— Begin DATA TO PROCESS —
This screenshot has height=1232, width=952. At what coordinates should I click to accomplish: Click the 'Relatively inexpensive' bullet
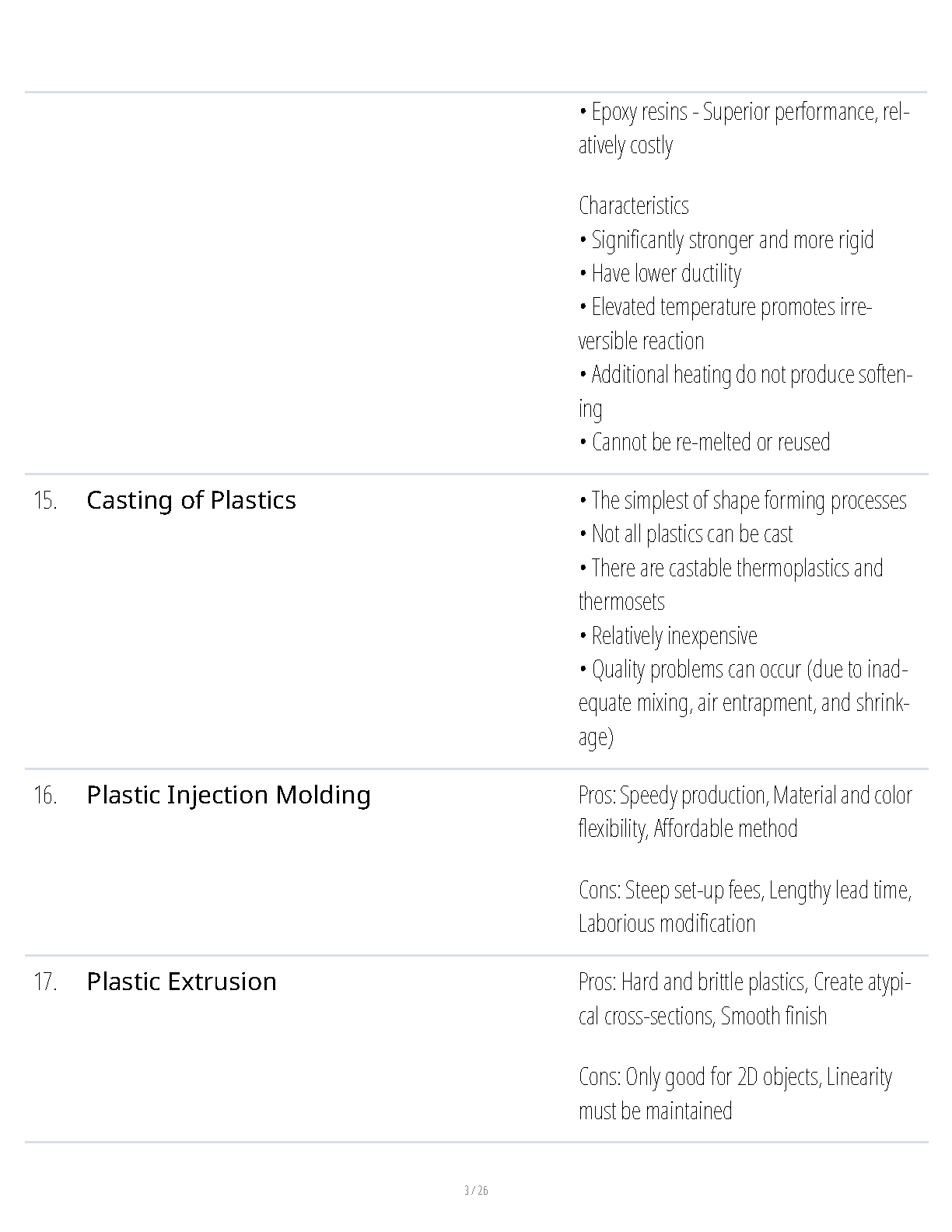[x=668, y=635]
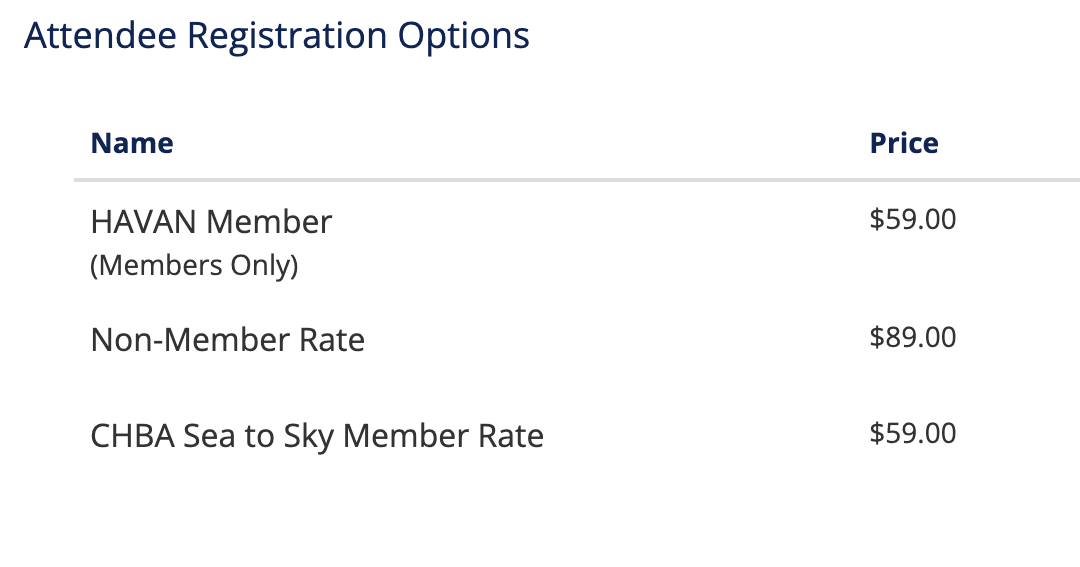Click the word "Options" in the heading

(463, 36)
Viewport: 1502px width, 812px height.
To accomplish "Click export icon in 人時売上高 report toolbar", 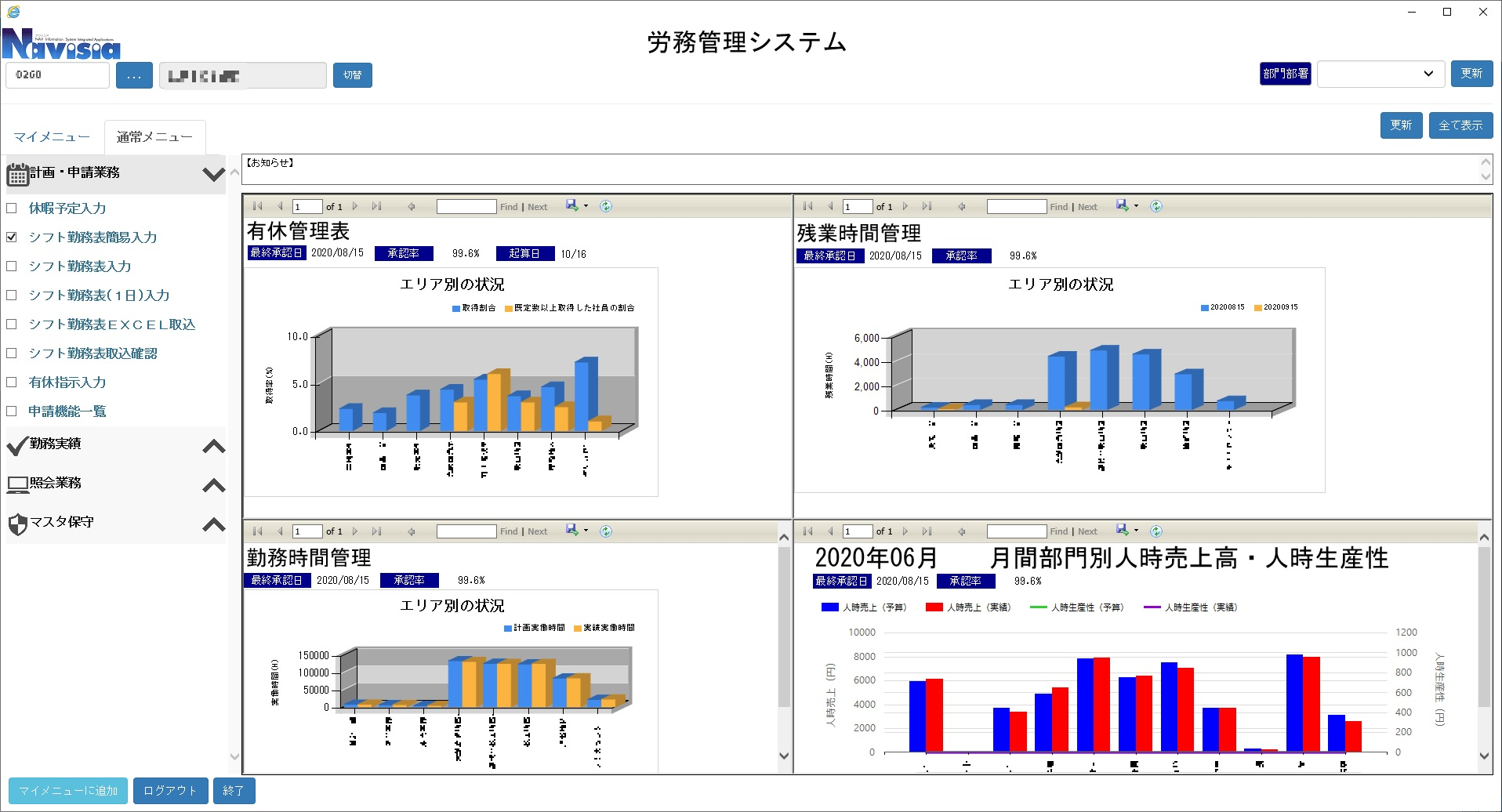I will click(x=1123, y=531).
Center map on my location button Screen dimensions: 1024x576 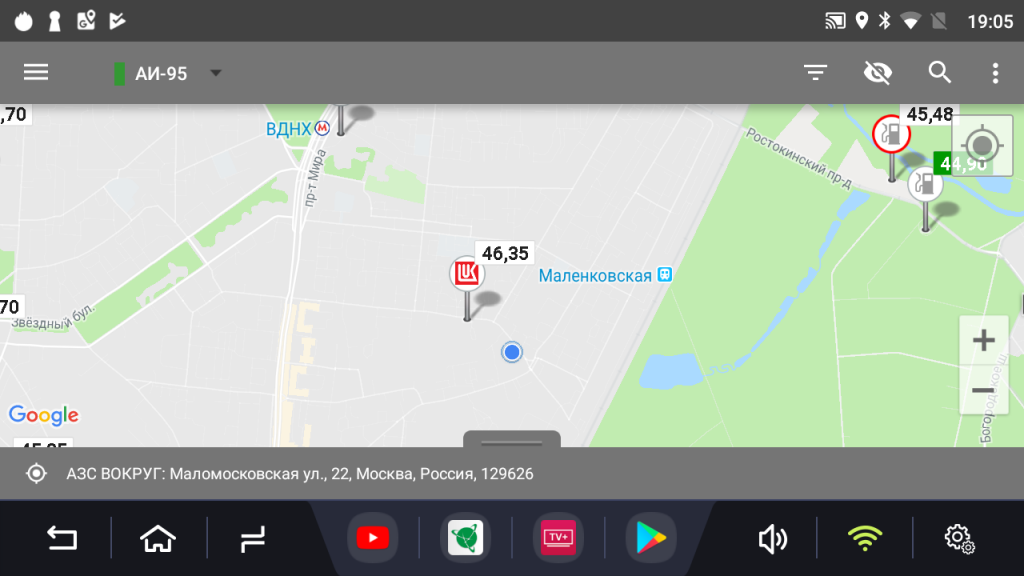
— End DATA TO PROCESS —
# PROBLEM TO WORK ON
Find each line in the material above that contains the string "width" and copy those lines. The match is case-sensitive.

# COMPLETED TASK
This screenshot has height=1232, width=952. At what coordinates should I click to accomplish: Click the 'Relatively inexpensive' bullet
Viewport: 1502px width, 812px height.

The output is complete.